WHAT THE TASK ASKS: Rewrite the data from the line containing "Image resolution: width=1176" down to the end of the data, swapping "Task" for "Goal" and keeping everything else the same. Leave the pictures out of your answer.

◆ ◆ ◆ ◆ ◆

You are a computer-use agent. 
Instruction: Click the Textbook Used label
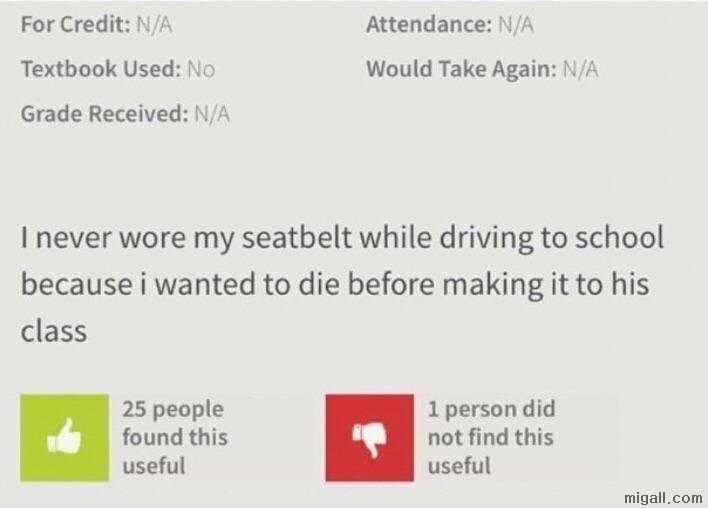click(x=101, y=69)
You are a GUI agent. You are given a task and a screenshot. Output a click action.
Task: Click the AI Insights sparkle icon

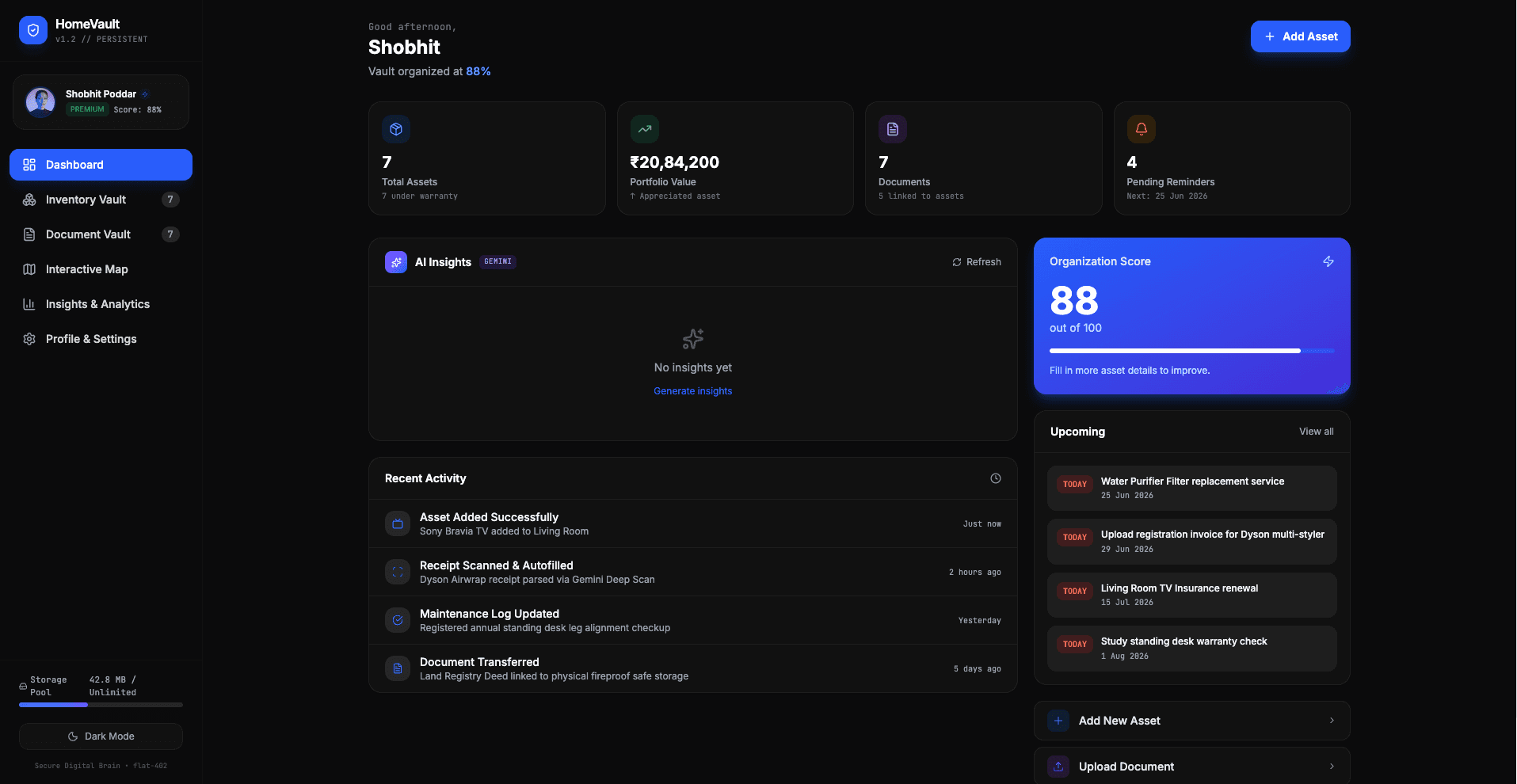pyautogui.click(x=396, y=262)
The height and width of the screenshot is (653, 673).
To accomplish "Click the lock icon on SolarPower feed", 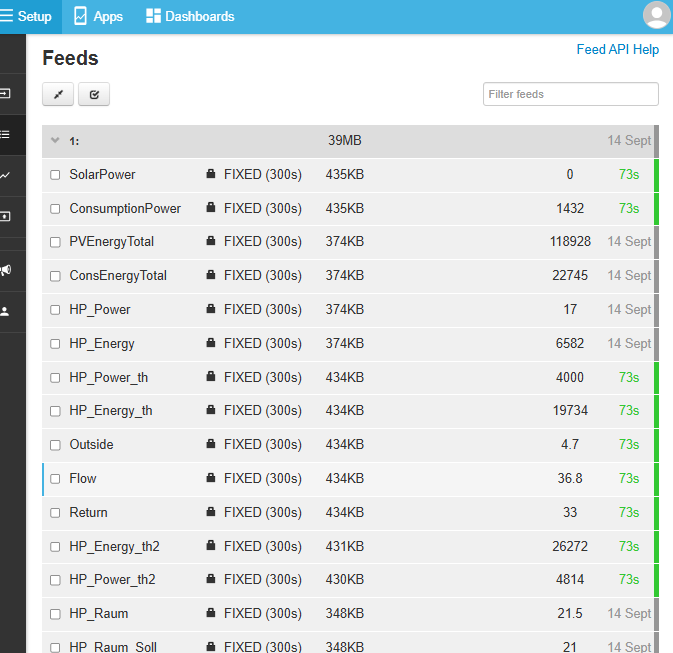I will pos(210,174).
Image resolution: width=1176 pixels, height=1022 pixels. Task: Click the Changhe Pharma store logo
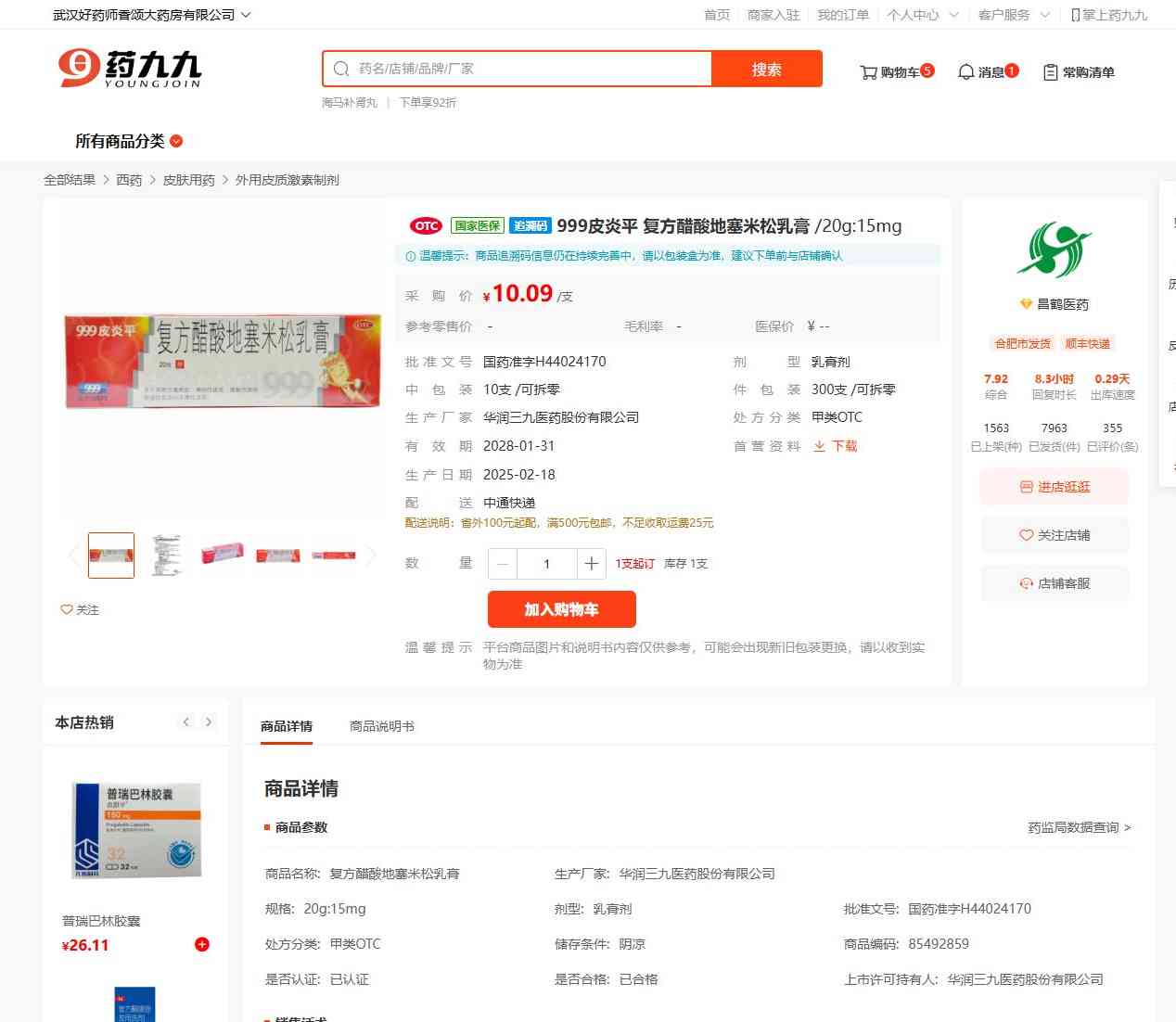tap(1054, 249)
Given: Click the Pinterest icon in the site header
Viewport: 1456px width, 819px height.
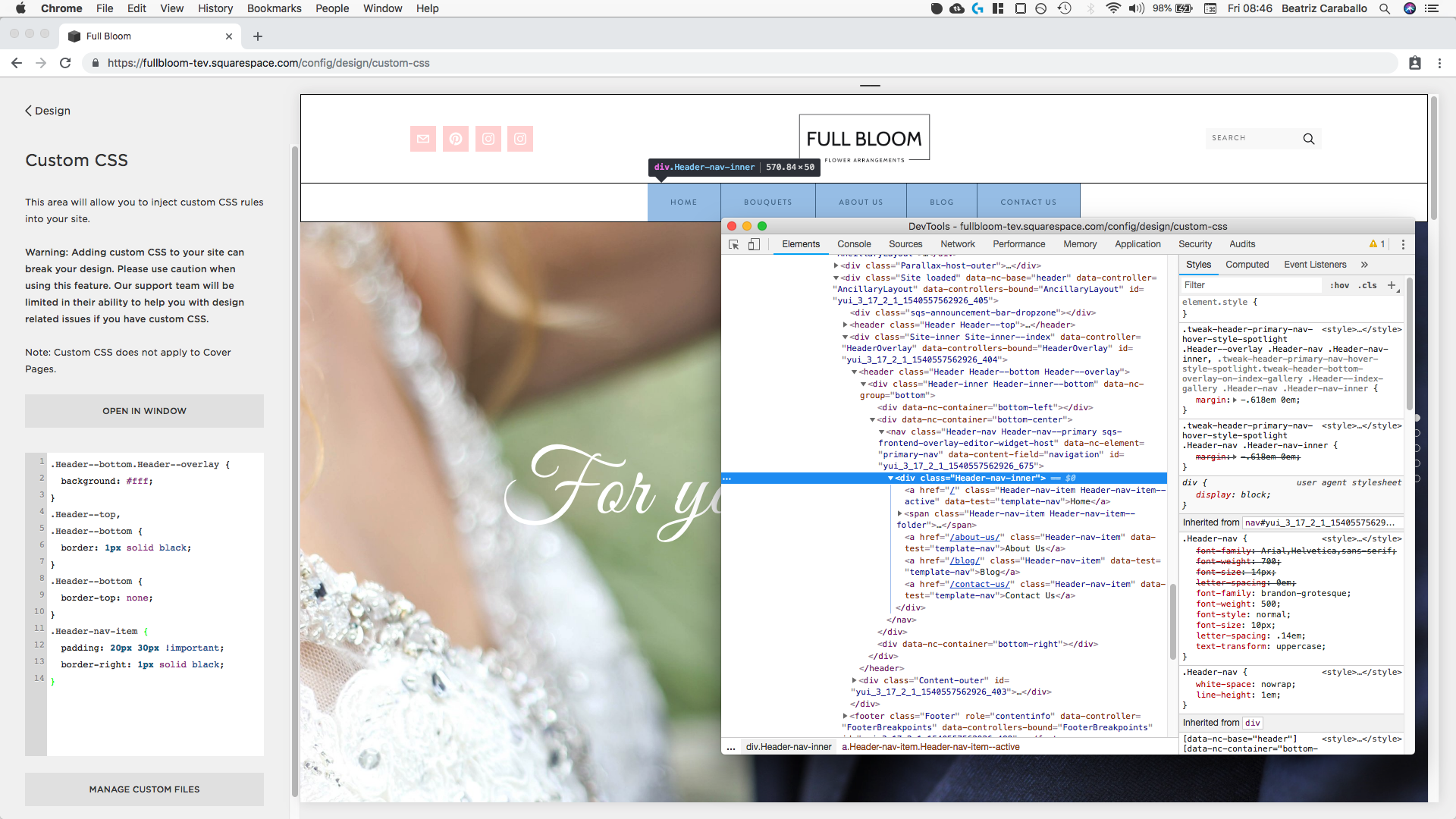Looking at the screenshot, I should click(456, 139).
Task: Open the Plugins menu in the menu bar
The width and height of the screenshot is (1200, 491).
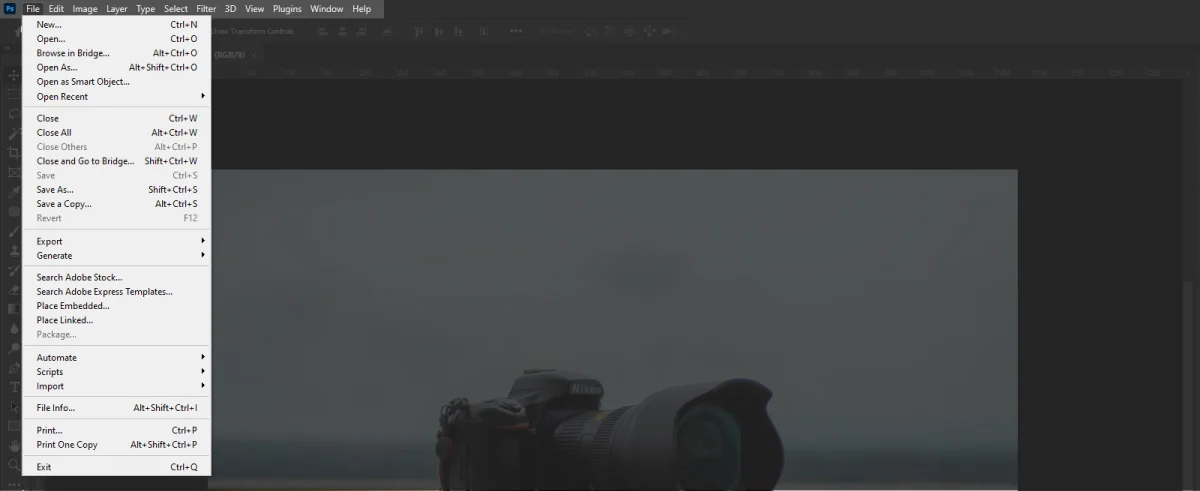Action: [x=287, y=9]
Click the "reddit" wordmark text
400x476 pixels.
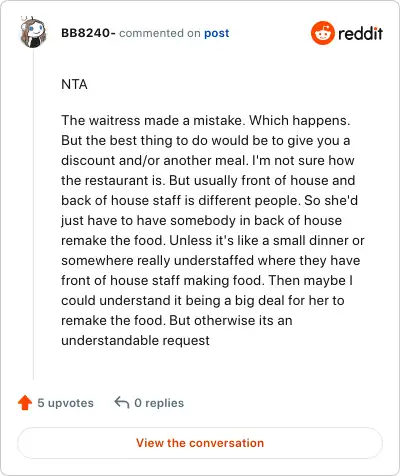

◆ ◆ ◆ ◆ ◆

TASK RESPONSE:
Image resolution: width=1176 pixels, height=1022 pixels. Goal: Click the Changhe Pharma store logo
tap(1054, 249)
Given: Click the Pinterest icon in the site header
Viewport: 1456px width, 819px height.
Looking at the screenshot, I should click(456, 139).
Goal: Open the Plugins menu in the menu bar
The width and height of the screenshot is (1200, 491).
Action: [x=287, y=9]
Click the "reddit" wordmark text
400x476 pixels.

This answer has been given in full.